_EXERCISE DETAILS_
Nothing but the lines from the one holding "The width and" to the final line of the listing below, both included, should be repeated, and each must match exactly. Omit pictures.

_DATASET RECORDS_
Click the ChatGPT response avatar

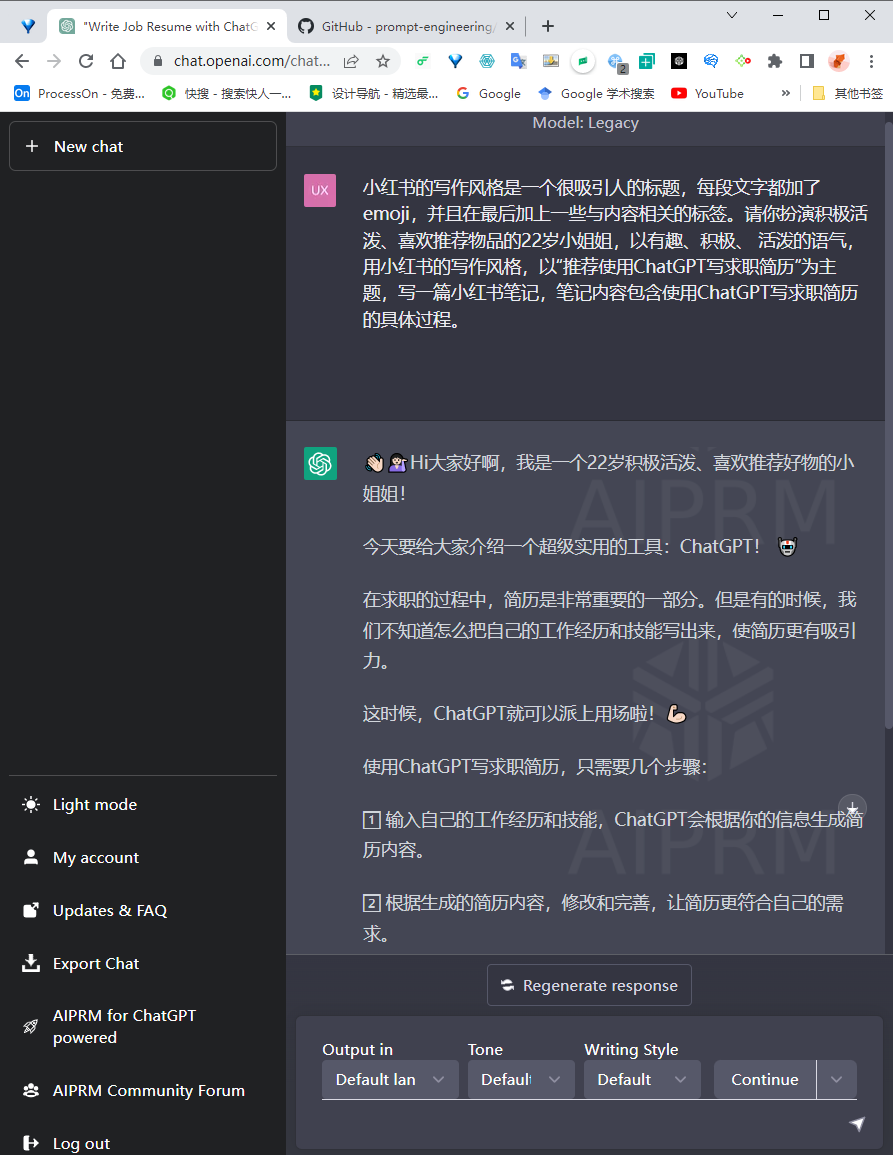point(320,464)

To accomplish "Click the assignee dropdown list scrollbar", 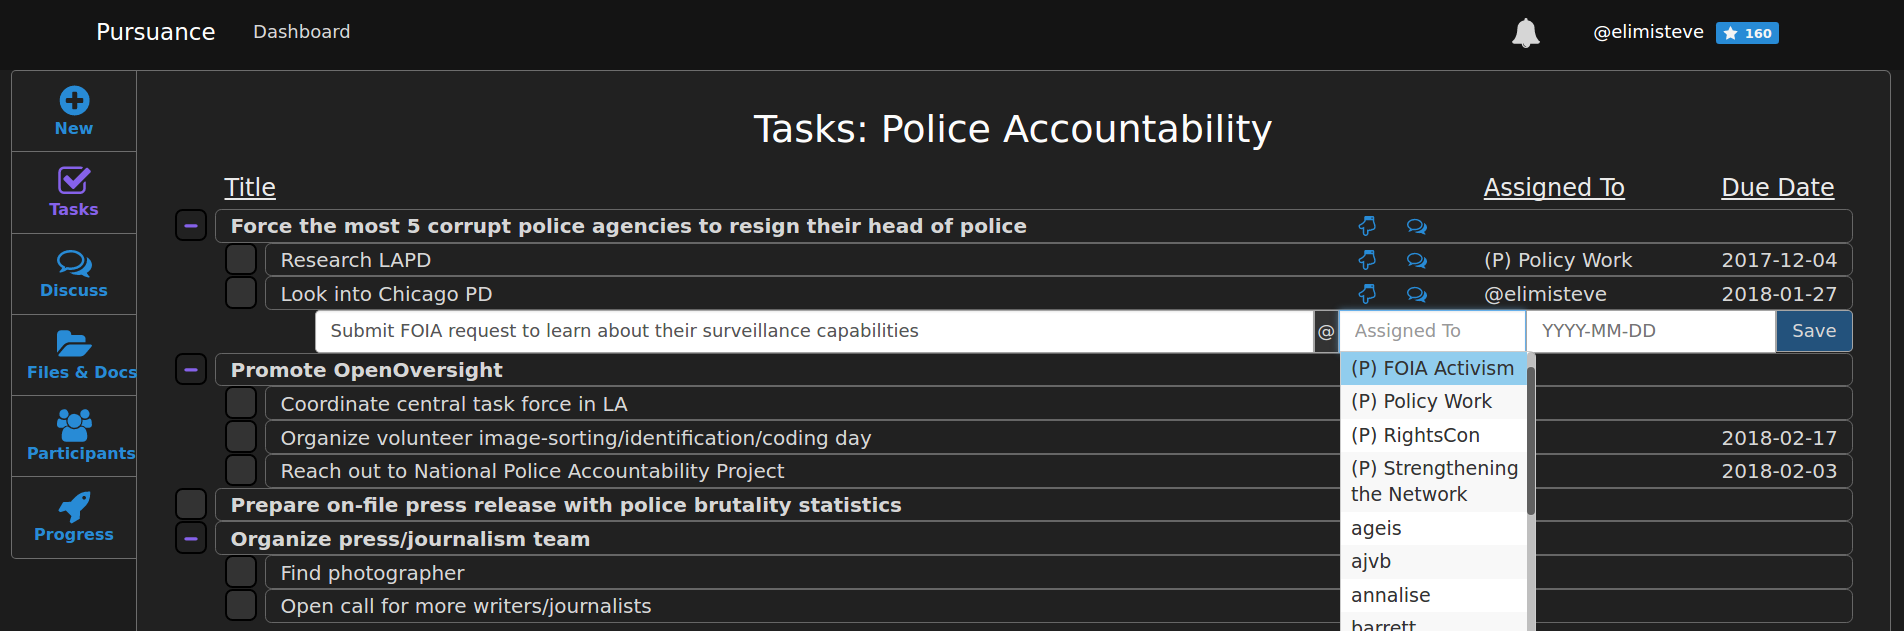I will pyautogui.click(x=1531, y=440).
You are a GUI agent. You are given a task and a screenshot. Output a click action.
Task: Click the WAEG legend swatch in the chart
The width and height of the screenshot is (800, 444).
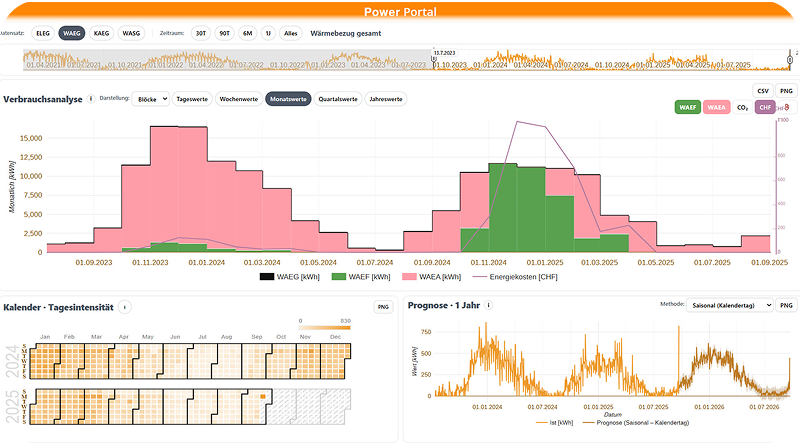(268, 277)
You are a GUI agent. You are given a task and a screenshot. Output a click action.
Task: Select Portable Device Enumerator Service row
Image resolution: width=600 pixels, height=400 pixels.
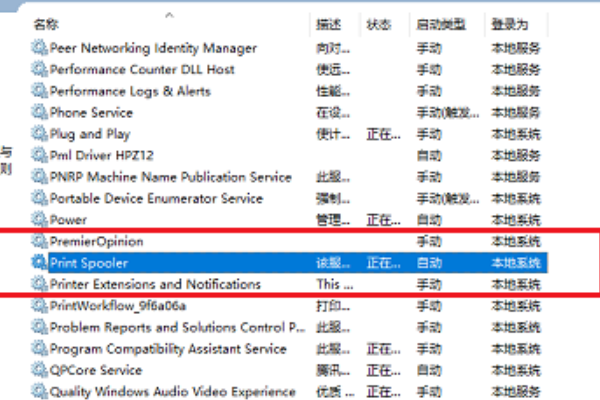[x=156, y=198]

_SOLUTION FOR THIS EXERCISE_
The width and height of the screenshot is (800, 444).
(268, 277)
You are a GUI agent. You are given a task and a screenshot. Output a click action.
Task: Select Portable Device Enumerator Service row
Image resolution: width=600 pixels, height=400 pixels.
[x=156, y=198]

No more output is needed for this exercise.